From the records below, copy each line in which the string "agent" occurs.

== Segment start ==

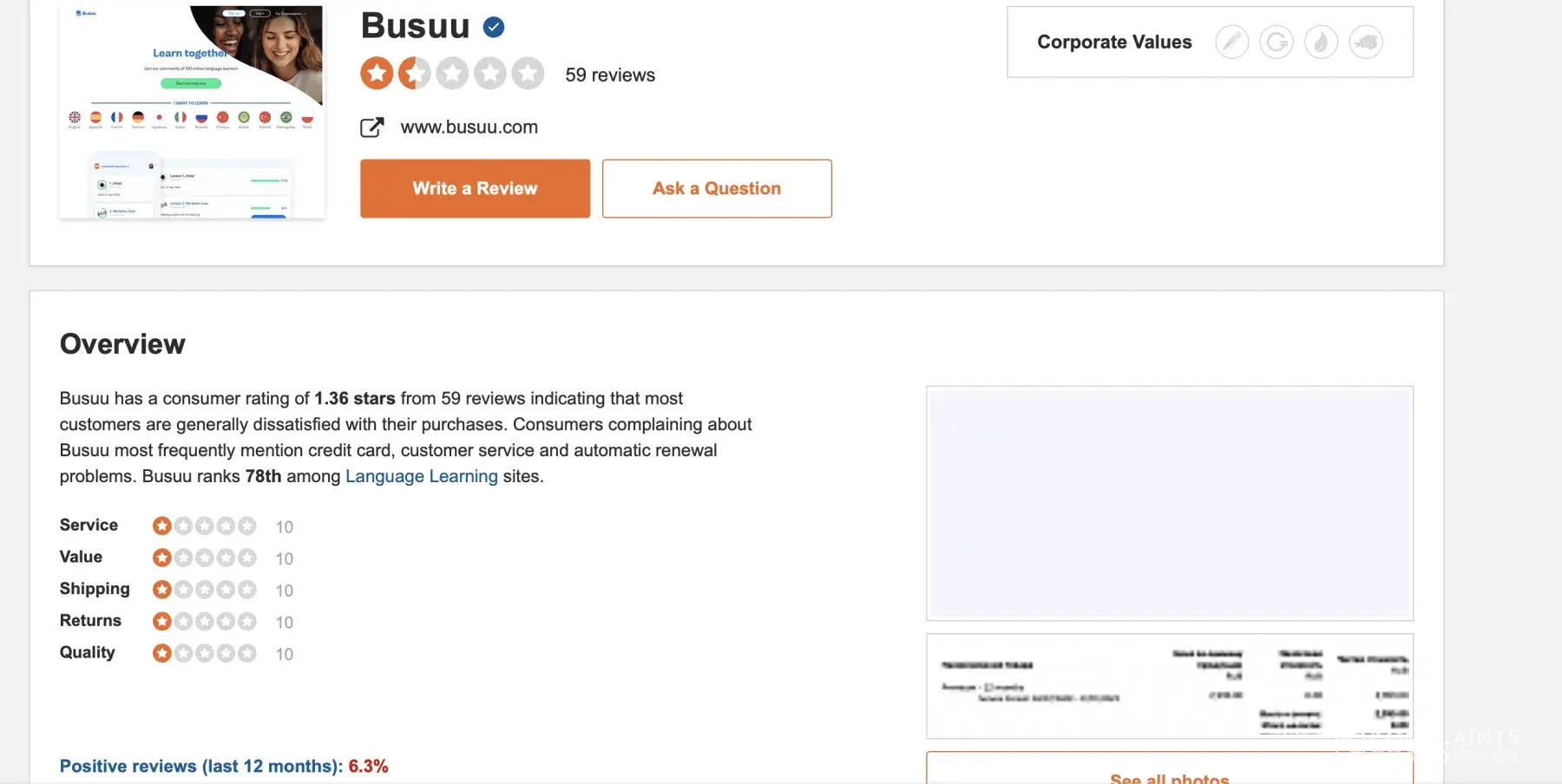Click the Positive reviews (last 12 months) heading
Image resolution: width=1562 pixels, height=784 pixels.
[x=200, y=767]
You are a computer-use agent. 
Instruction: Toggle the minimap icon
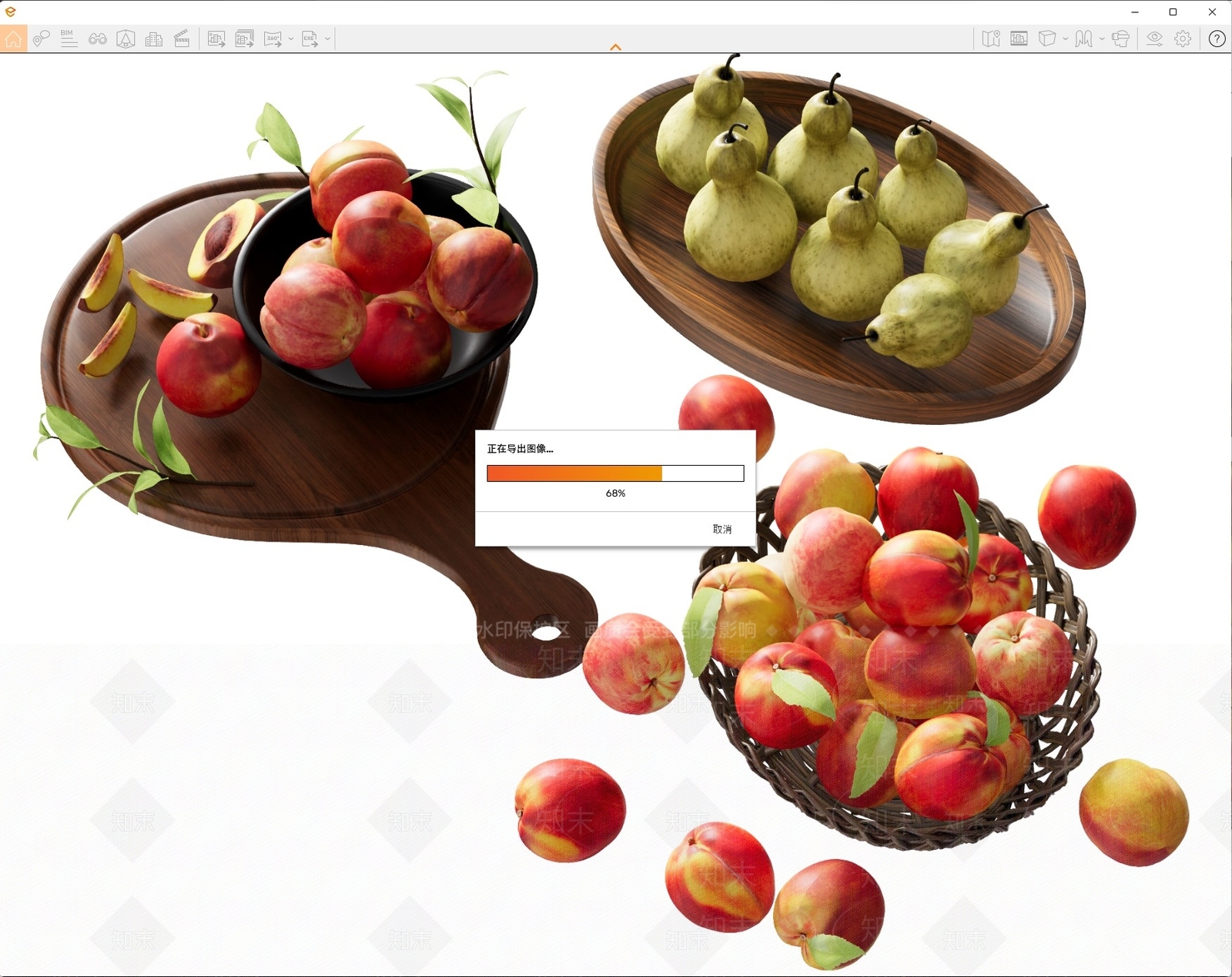pyautogui.click(x=991, y=38)
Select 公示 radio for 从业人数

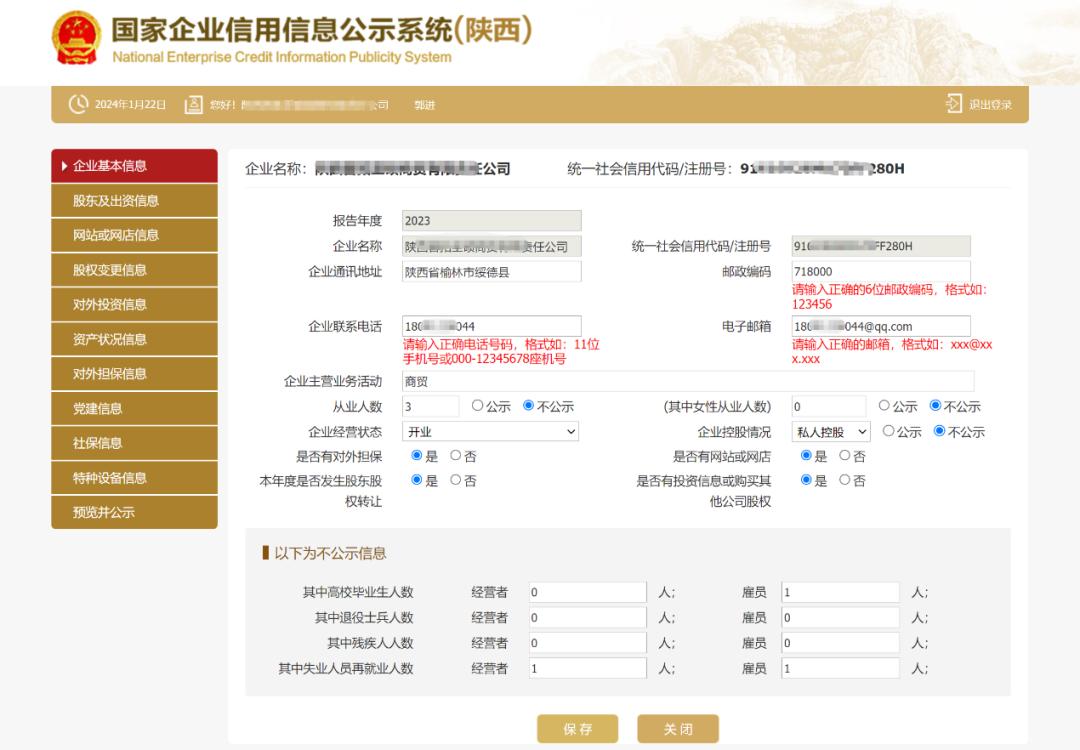click(x=478, y=406)
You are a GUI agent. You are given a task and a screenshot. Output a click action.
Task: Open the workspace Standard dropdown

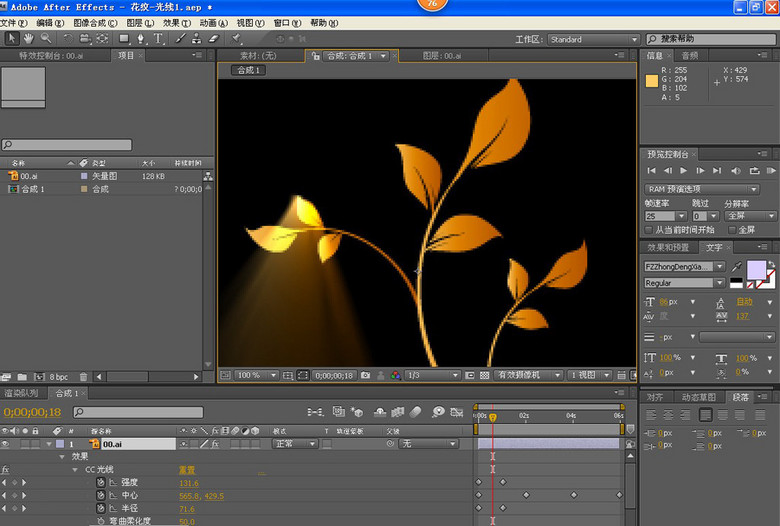pyautogui.click(x=592, y=40)
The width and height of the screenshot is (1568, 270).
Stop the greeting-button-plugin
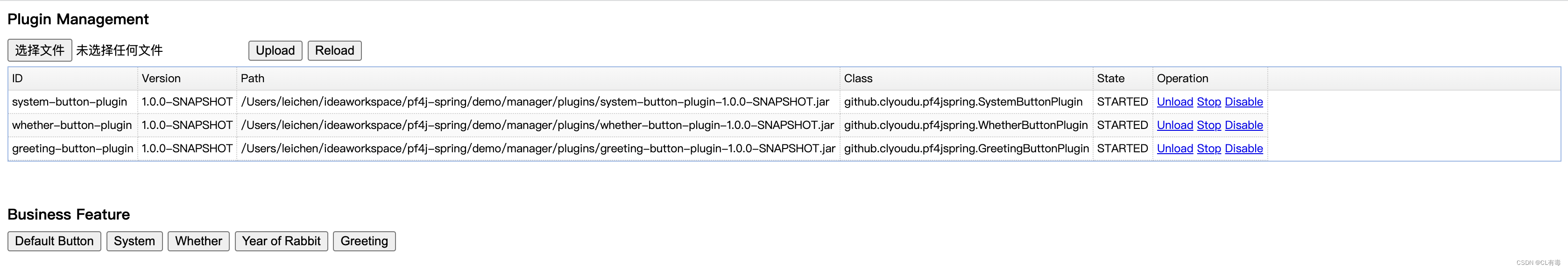coord(1209,148)
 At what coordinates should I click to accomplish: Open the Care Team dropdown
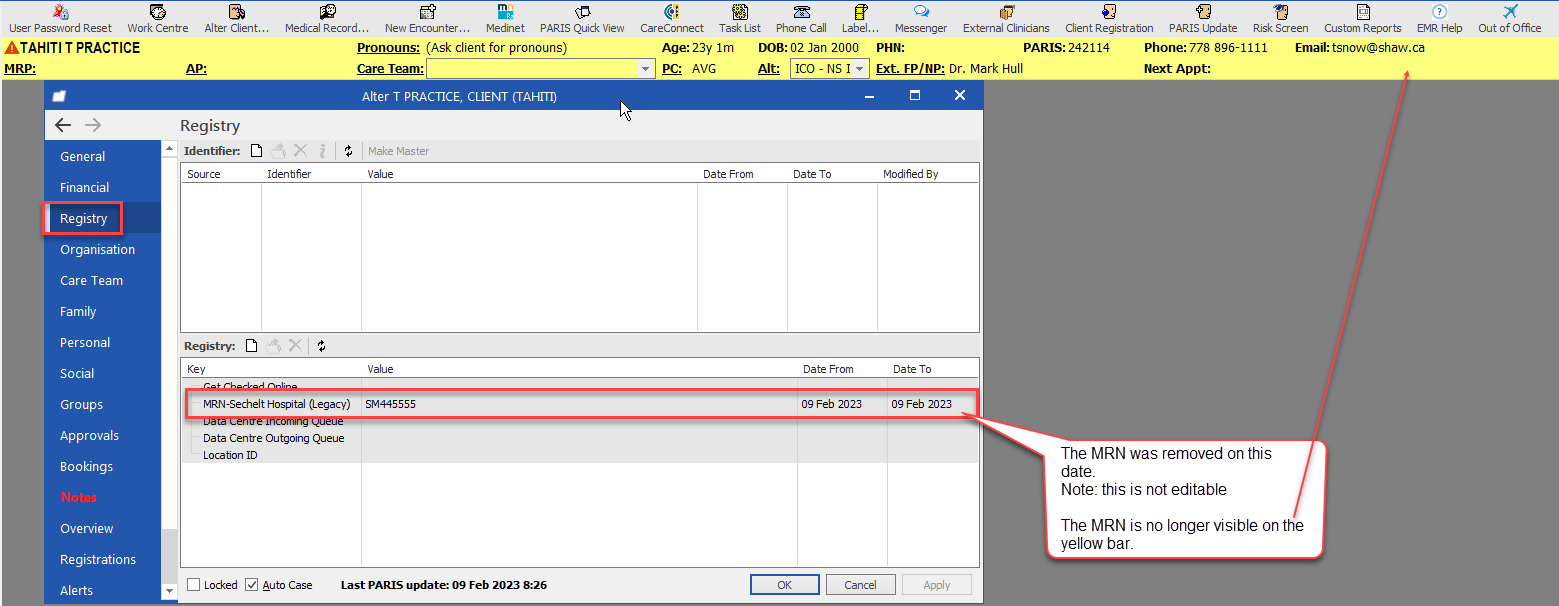pyautogui.click(x=644, y=68)
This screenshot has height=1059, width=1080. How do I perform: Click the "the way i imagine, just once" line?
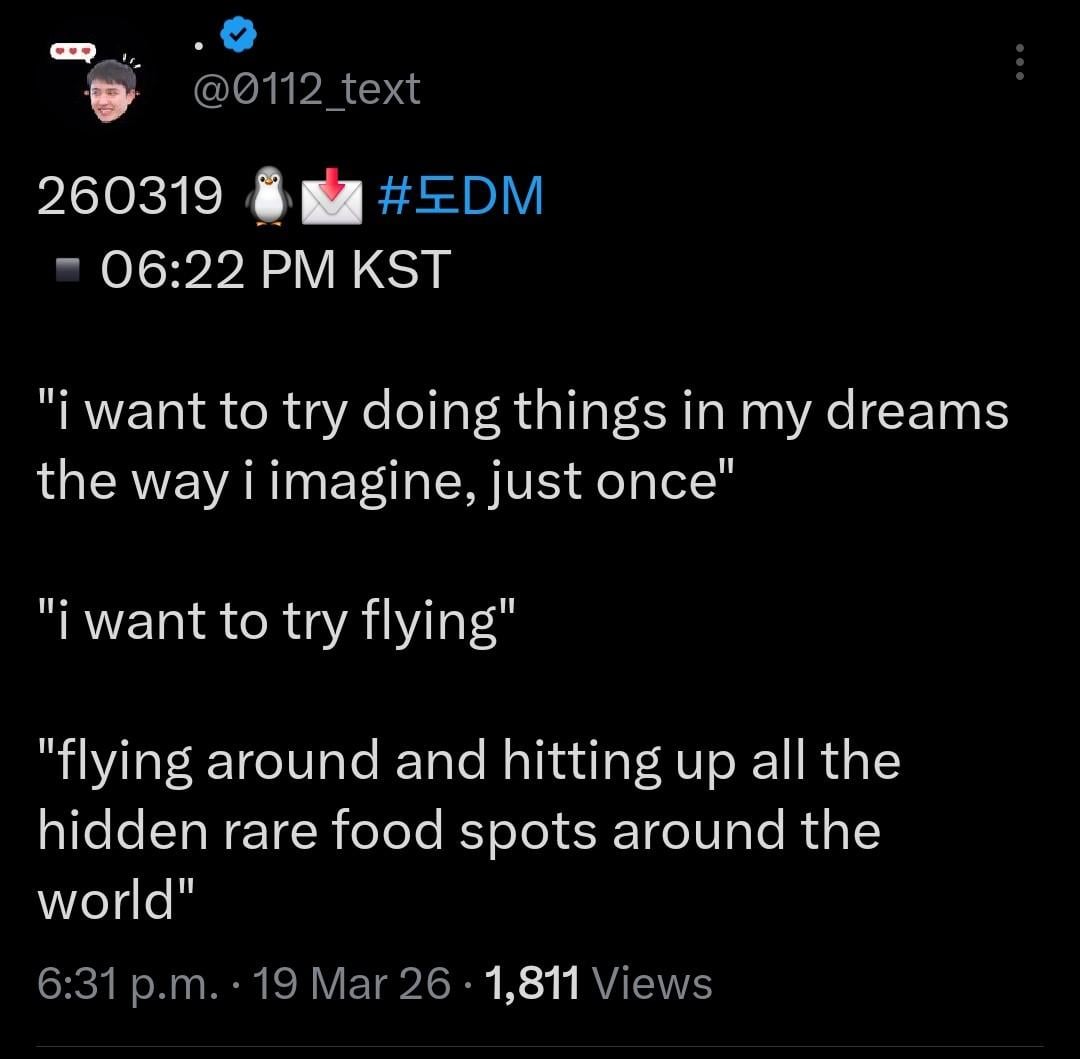[x=386, y=482]
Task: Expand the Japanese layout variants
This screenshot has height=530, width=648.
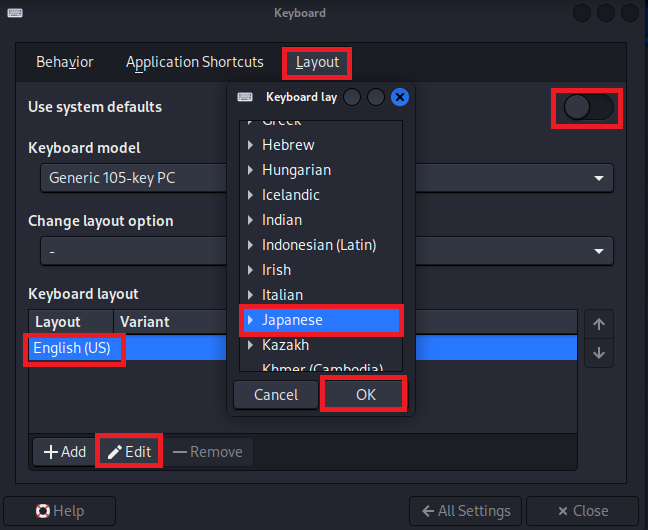Action: 250,320
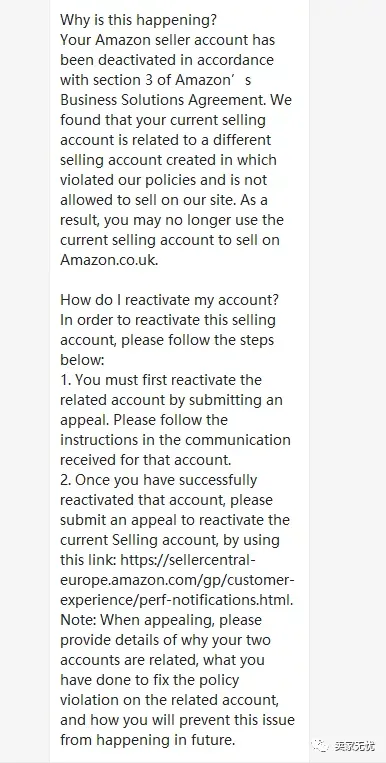Click 'violated our policies and is not' line

[164, 180]
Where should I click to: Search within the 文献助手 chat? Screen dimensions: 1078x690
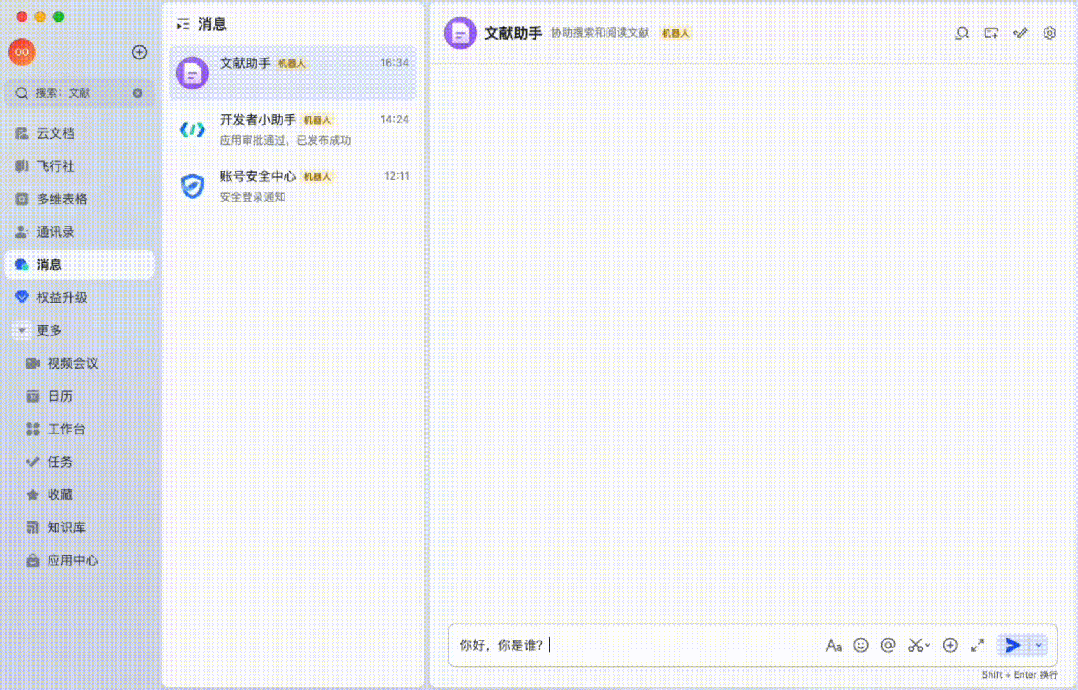(x=962, y=33)
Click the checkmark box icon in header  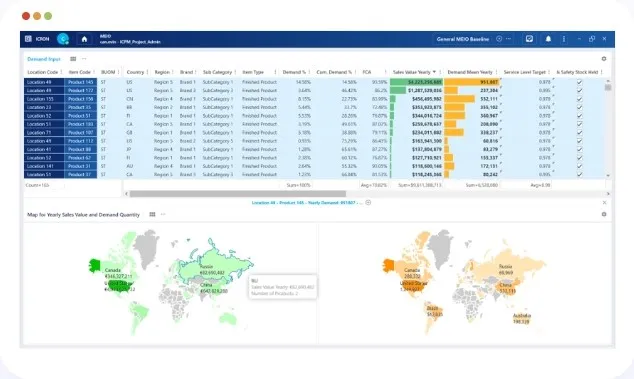point(529,39)
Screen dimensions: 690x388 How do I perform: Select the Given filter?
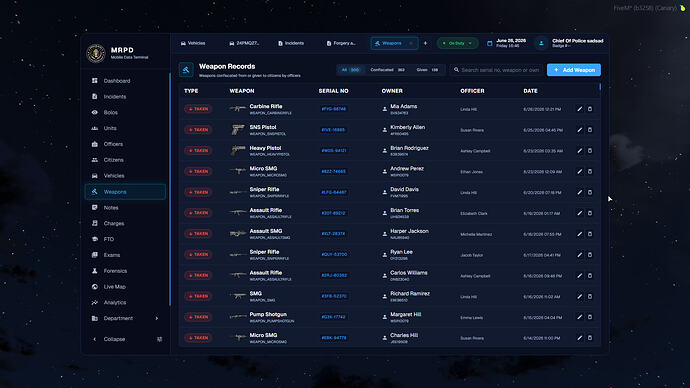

== Segment end ==

Output of the task:
You are a computer-use agent. 
You are a GUI agent. You are given a task and a screenshot. Output a click action.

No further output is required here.